I must confess to not having read the current article. I don't feel I need to, because the Spirituality Gambit is a mess. The main criticism is that Mooney is engaging in semantic trickery. "Spirituality" is an ill-defined word. Certainly it no longer retains its etymological roots denoting a belief in spirits. But even then, many religious people mean it much more specifically than this fuzzy "feeling of transcendence." Even if they don't, I think it is safe to say that most people who would identify as "spiritual" believe there is something literal about what they feel, i.e. it is more than a feeling.
But that's already been well-covered (see here and here). I want to focus on a different, and equally serious problem with Mooney's Spirituality Gambit, one I have mentioned before in comments on other blogs, but which I think deserves its own post.
If you've never heard Tim Minchin's Peace Anthem for Palestine, you owe it to yourself to scroll down to the bottom of this post and check it out.

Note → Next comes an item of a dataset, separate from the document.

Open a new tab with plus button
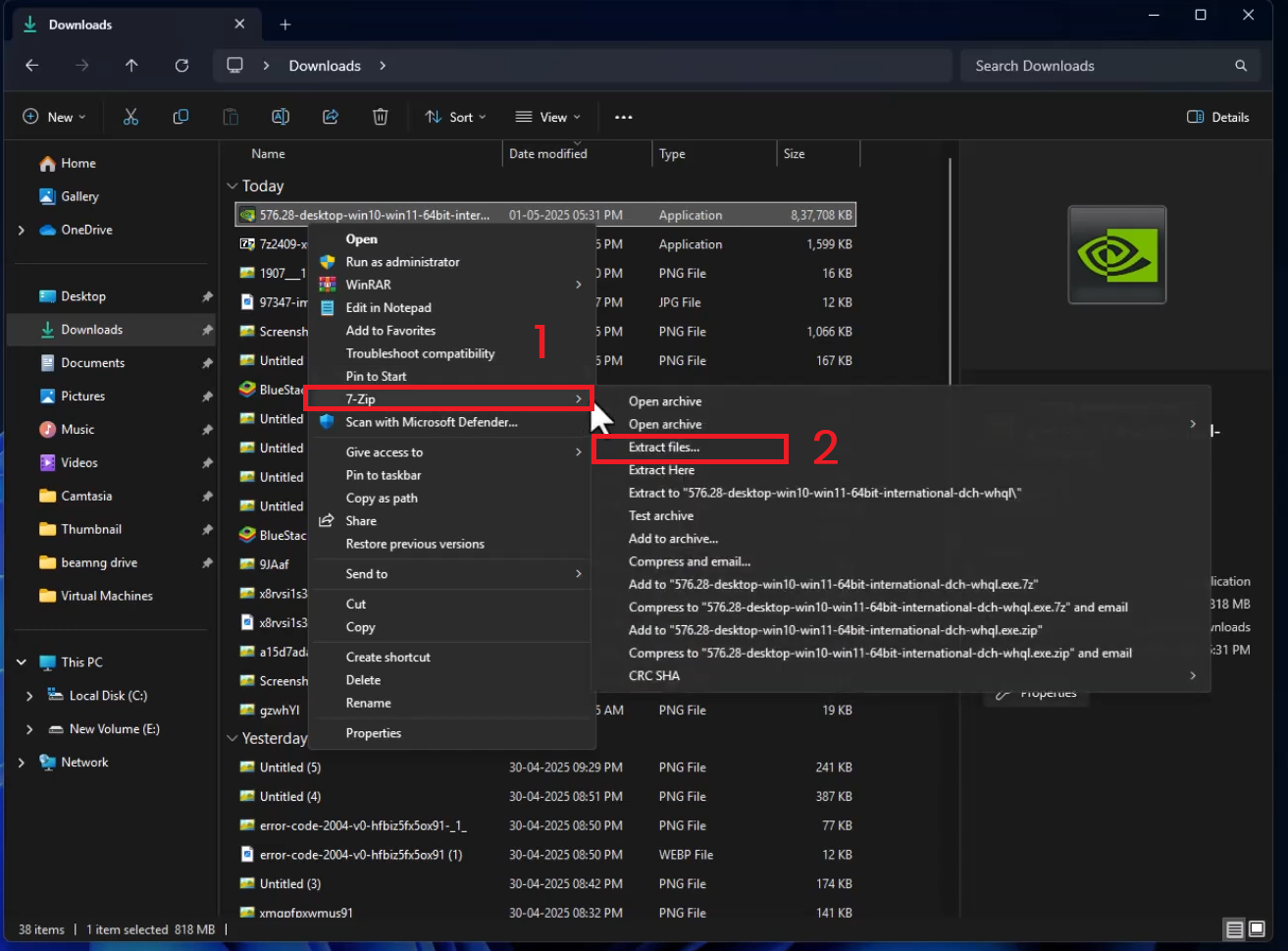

The song consists of one repeated refrain:
You don't eat pigs, we don't eat pigs
It seems it's been that way forever
So if you don't eat pigs and we don't eat pigs
Why not not eat pigs together?
At the risk of ruining a good joke by explaining the punchline, the song is funny because it naively suggests that a long-standing enmity between two violently opposed groups can be resolved by focusing on a superficial similarity -- in this case, that both Jewish and Muslim orthodoxy prohibit the consumption of pork. Of course this is absurd, because the conflict between Israeli Jews and Palestinian Muslims has nothing to do with dietary requirements. While finding some common ground is often a first step in conflict resolution, it's usually expected that the common ground will have something to do with the conflict in question.

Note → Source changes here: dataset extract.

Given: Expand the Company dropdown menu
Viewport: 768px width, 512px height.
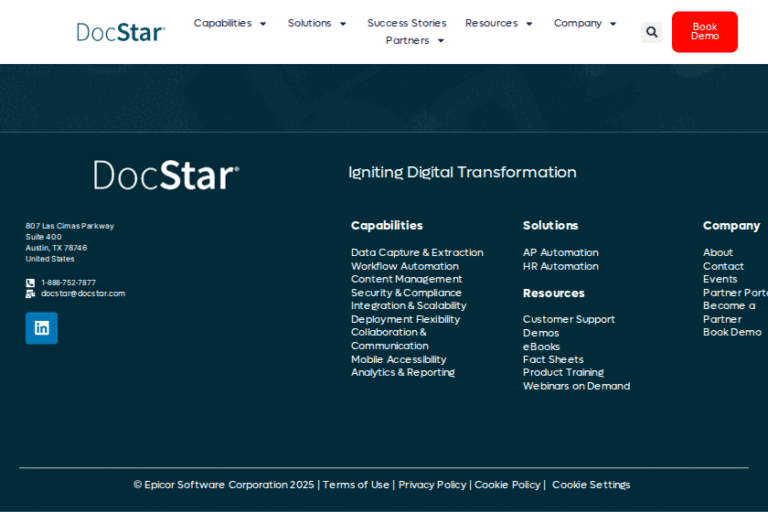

And so it is with the Spirituality Gambit. Yes, it is true: To borrow Obama's inaugural phraseology, "people of all faiths and none" experience feelings of awe and transcendence. Your point? We also all (presumably) wipe our asses after going to the bathroom, but that hardly addresses the epistemological divide between scientific inquiry and revealed truth, does it?

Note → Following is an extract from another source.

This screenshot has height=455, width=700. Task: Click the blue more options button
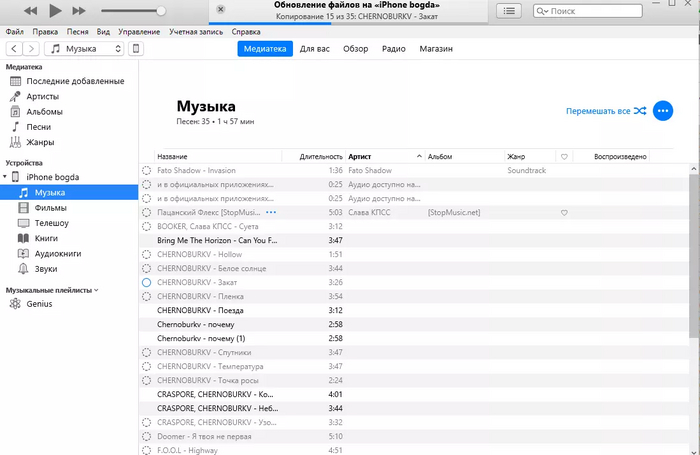click(x=663, y=111)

Even if Mooney weren't engaging in clever word games, his point would still fall flat. In fact, many people have maintained that this is an argument in favor of discarding faith -- countless people, myself included, have found that they can accept the reality of a harsh uncaring universe without giving up their sense of wonder and fulfillment. This helps dispel the myth of secularists as some kind of emotionless Spocks, and undermines one of the more common arguments against embracing a nontheistic worldview.
The Spirituality Gambit is nothing more than a distraction. If it tells us anything, it's that atheists aren't as scary as many people make us out to be. But it tell us nothing about the epistemological (il)legitimacy of faith, nor about the societal effects of religion. Calling it a red herring would be an insult to Clupea harengus.